***** RECORDS TO USE *****

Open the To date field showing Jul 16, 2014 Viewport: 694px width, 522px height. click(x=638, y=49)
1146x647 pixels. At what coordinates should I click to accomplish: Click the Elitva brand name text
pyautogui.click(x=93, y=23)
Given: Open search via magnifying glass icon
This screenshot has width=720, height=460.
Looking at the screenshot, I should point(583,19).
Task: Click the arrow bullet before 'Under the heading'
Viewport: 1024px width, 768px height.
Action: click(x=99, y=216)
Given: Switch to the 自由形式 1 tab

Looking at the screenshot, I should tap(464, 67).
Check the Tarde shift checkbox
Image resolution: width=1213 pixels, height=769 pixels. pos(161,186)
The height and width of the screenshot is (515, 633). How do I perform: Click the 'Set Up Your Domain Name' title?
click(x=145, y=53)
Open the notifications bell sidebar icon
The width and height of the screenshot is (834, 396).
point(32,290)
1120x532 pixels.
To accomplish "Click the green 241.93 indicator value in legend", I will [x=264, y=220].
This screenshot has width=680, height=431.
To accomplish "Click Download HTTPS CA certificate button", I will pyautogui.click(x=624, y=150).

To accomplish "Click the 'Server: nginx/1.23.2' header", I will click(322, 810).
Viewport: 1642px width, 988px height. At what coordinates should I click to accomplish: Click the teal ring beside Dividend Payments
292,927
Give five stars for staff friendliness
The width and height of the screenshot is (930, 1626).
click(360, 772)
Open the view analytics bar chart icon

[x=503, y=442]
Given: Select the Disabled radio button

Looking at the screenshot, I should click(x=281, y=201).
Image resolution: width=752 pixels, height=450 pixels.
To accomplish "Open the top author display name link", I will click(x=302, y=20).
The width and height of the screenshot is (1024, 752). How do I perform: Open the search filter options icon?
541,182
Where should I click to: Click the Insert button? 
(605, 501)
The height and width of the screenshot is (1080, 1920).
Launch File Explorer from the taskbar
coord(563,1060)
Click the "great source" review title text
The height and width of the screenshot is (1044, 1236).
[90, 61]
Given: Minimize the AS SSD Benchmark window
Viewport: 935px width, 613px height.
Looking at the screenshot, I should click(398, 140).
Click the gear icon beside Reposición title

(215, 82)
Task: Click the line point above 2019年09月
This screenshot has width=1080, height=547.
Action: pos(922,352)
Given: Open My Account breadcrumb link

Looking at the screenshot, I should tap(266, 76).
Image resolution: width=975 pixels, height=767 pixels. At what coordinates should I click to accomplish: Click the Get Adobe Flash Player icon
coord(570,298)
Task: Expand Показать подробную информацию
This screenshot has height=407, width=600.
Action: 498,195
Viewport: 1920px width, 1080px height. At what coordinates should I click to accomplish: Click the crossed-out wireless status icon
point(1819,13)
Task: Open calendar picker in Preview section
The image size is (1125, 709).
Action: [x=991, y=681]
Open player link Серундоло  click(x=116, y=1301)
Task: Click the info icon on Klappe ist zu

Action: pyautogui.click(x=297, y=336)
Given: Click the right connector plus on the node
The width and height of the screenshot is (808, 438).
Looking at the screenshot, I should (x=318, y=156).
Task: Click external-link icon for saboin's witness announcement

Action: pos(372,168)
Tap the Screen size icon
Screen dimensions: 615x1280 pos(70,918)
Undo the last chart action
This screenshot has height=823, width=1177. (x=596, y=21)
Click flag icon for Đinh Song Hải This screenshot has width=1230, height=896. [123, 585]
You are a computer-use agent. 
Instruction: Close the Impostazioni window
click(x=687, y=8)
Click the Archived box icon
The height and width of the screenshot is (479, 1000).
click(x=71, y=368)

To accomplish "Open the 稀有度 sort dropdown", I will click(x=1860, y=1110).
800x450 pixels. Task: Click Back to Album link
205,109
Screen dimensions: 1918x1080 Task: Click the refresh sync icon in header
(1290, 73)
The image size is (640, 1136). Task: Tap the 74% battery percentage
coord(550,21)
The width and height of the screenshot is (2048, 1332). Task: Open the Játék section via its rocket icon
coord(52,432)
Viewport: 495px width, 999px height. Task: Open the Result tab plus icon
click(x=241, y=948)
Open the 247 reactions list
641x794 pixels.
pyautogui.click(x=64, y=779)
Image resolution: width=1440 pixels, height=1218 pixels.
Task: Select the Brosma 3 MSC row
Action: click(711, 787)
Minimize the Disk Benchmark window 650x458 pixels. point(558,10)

*****

_WHAT THIS TASK INVOLVES_
Can you print the entire listing above again, reproducing every line without any change?

_THE OUTPUT_
Open the To date field showing Jul 16, 2014 Viewport: 694px width, 522px height. click(x=638, y=49)
1146x647 pixels. At what coordinates should I click to accomplish: Click the Elitva brand name text
pyautogui.click(x=93, y=23)
Given: Open search via magnifying glass icon
This screenshot has width=720, height=460.
Looking at the screenshot, I should point(583,19).
Task: Click the arrow bullet before 'Under the heading'
Viewport: 1024px width, 768px height.
Action: click(x=99, y=216)
Given: Switch to the 自由形式 1 tab

Looking at the screenshot, I should tap(464, 67).
Check the Tarde shift checkbox
Image resolution: width=1213 pixels, height=769 pixels. pos(161,186)
The height and width of the screenshot is (515, 633). How do I perform: Click the 'Set Up Your Domain Name' title?
click(x=145, y=53)
Open the notifications bell sidebar icon
The width and height of the screenshot is (834, 396).
point(32,290)
1120x532 pixels.
To accomplish "Click the green 241.93 indicator value in legend", I will [x=264, y=220].
This screenshot has width=680, height=431.
To accomplish "Click Download HTTPS CA certificate button", I will pyautogui.click(x=624, y=150).

To accomplish "Click the 'Server: nginx/1.23.2' header", I will click(322, 810).
Viewport: 1642px width, 988px height. At what coordinates should I click to accomplish: Click the teal ring beside Dividend Payments
292,927
Give five stars for staff friendliness
The width and height of the screenshot is (930, 1626).
click(360, 772)
Open the view analytics bar chart icon

[x=503, y=442]
Given: Select the Disabled radio button

Looking at the screenshot, I should click(x=281, y=201).
Image resolution: width=752 pixels, height=450 pixels.
To accomplish "Open the top author display name link", I will click(x=302, y=20).
The width and height of the screenshot is (1024, 752). How do I perform: Open the search filter options icon?
541,182
Where should I click to: Click the Insert button? 
(605, 501)
The height and width of the screenshot is (1080, 1920).
Launch File Explorer from the taskbar
coord(563,1060)
Click the "great source" review title text
The height and width of the screenshot is (1044, 1236).
[90, 61]
Given: Minimize the AS SSD Benchmark window
Viewport: 935px width, 613px height.
Looking at the screenshot, I should click(398, 140).
Click the gear icon beside Reposición title

(215, 82)
Task: Click the line point above 2019年09月
This screenshot has width=1080, height=547.
Action: pos(922,352)
Given: Open My Account breadcrumb link

Looking at the screenshot, I should tap(266, 76).
Image resolution: width=975 pixels, height=767 pixels. At what coordinates should I click to accomplish: Click the Get Adobe Flash Player icon
coord(570,298)
Task: Expand Показать подробную информацию
This screenshot has height=407, width=600.
Action: 498,195
Viewport: 1920px width, 1080px height. At what coordinates should I click to accomplish: Click the crossed-out wireless status icon
point(1819,13)
Task: Open calendar picker in Preview section
The image size is (1125, 709).
Action: [x=991, y=681]
Open player link Серундоло  click(x=116, y=1301)
Task: Click the info icon on Klappe ist zu

Action: pyautogui.click(x=297, y=336)
Given: Click the right connector plus on the node
The width and height of the screenshot is (808, 438).
Looking at the screenshot, I should (x=318, y=156).
Task: Click external-link icon for saboin's witness announcement

Action: pos(372,168)
Tap the Screen size icon
Screen dimensions: 615x1280 pos(70,918)
Undo the last chart action
This screenshot has height=823, width=1177. (x=596, y=21)
Click flag icon for Đinh Song Hải This screenshot has width=1230, height=896. [123, 585]
You are a computer-use agent. 
Instruction: Close the Impostazioni window
click(x=687, y=8)
Click the Archived box icon
The height and width of the screenshot is (479, 1000).
click(x=71, y=368)

To accomplish "Open the 稀有度 sort dropdown", I will click(x=1860, y=1110).
800x450 pixels. Task: Click Back to Album link
205,109
Screen dimensions: 1918x1080 Task: Click the refresh sync icon in header
(1290, 73)
The image size is (640, 1136). Task: Tap the 74% battery percentage
coord(550,21)
The width and height of the screenshot is (2048, 1332). Task: Open the Játék section via its rocket icon
coord(52,432)
Viewport: 495px width, 999px height. Task: Open the Result tab plus icon
click(x=241, y=948)
Open the 247 reactions list
641x794 pixels.
pyautogui.click(x=64, y=779)
Image resolution: width=1440 pixels, height=1218 pixels.
Task: Select the Brosma 3 MSC row
Action: click(711, 787)
Minimize the Disk Benchmark window 650x458 pixels. point(558,10)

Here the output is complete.